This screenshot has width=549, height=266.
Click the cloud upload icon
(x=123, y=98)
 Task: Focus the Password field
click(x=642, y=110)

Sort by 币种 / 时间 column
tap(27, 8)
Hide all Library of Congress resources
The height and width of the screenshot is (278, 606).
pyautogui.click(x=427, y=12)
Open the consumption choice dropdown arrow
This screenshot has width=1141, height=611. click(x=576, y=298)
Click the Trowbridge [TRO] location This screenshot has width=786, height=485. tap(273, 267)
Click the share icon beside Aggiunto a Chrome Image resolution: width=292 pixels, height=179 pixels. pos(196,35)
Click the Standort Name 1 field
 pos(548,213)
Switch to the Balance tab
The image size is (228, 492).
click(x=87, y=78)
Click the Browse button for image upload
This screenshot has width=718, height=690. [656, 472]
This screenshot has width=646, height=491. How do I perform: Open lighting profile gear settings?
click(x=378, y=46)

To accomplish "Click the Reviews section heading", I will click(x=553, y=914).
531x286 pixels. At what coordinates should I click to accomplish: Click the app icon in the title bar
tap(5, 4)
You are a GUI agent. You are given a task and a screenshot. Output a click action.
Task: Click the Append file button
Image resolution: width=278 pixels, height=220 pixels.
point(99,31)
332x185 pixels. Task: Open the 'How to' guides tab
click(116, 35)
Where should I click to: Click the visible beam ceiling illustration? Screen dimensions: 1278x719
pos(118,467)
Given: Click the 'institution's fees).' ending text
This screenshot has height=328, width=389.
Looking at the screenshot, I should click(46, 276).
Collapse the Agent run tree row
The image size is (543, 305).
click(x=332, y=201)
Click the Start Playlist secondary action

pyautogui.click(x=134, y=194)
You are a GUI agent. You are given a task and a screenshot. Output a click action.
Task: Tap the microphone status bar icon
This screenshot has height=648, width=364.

++++++++++++++++++++

> YOUR ASSIGNMENT
All of the entries are to be set down again without alteration.

> SOLUTION BELOW
This screenshot has width=549, height=266.
Click the cloud upload icon
(x=123, y=98)
 Task: Focus the Password field
click(x=642, y=110)

Sort by 币种 / 时间 column
tap(27, 8)
Hide all Library of Congress resources
The height and width of the screenshot is (278, 606).
pyautogui.click(x=427, y=12)
Open the consumption choice dropdown arrow
This screenshot has width=1141, height=611. click(x=576, y=298)
Click the Trowbridge [TRO] location This screenshot has width=786, height=485. tap(273, 267)
Click the share icon beside Aggiunto a Chrome Image resolution: width=292 pixels, height=179 pixels. pos(196,35)
Click the Standort Name 1 field
 pos(548,213)
Switch to the Balance tab
The image size is (228, 492).
click(x=87, y=78)
Click the Browse button for image upload
This screenshot has width=718, height=690. [656, 472]
This screenshot has width=646, height=491. How do I perform: Open lighting profile gear settings?
click(x=378, y=46)

To accomplish "Click the Reviews section heading", I will click(x=553, y=914).
531x286 pixels. At what coordinates should I click to accomplish: Click the app icon in the title bar
tap(5, 4)
You are a GUI agent. You are given a task and a screenshot. Output a click action.
Task: Click the Append file button
Image resolution: width=278 pixels, height=220 pixels.
point(99,31)
332x185 pixels. Task: Open the 'How to' guides tab
click(116, 35)
Where should I click to: Click the visible beam ceiling illustration? Screen dimensions: 1278x719
pos(118,467)
Given: Click the 'institution's fees).' ending text
This screenshot has height=328, width=389.
Looking at the screenshot, I should click(46, 276).
Collapse the Agent run tree row
The image size is (543, 305).
click(x=332, y=201)
Click the Start Playlist secondary action

pyautogui.click(x=134, y=194)
You are a GUI agent. You are given a task and a screenshot. Output a click action.
Task: Tap the microphone status bar icon
This screenshot has height=648, width=364.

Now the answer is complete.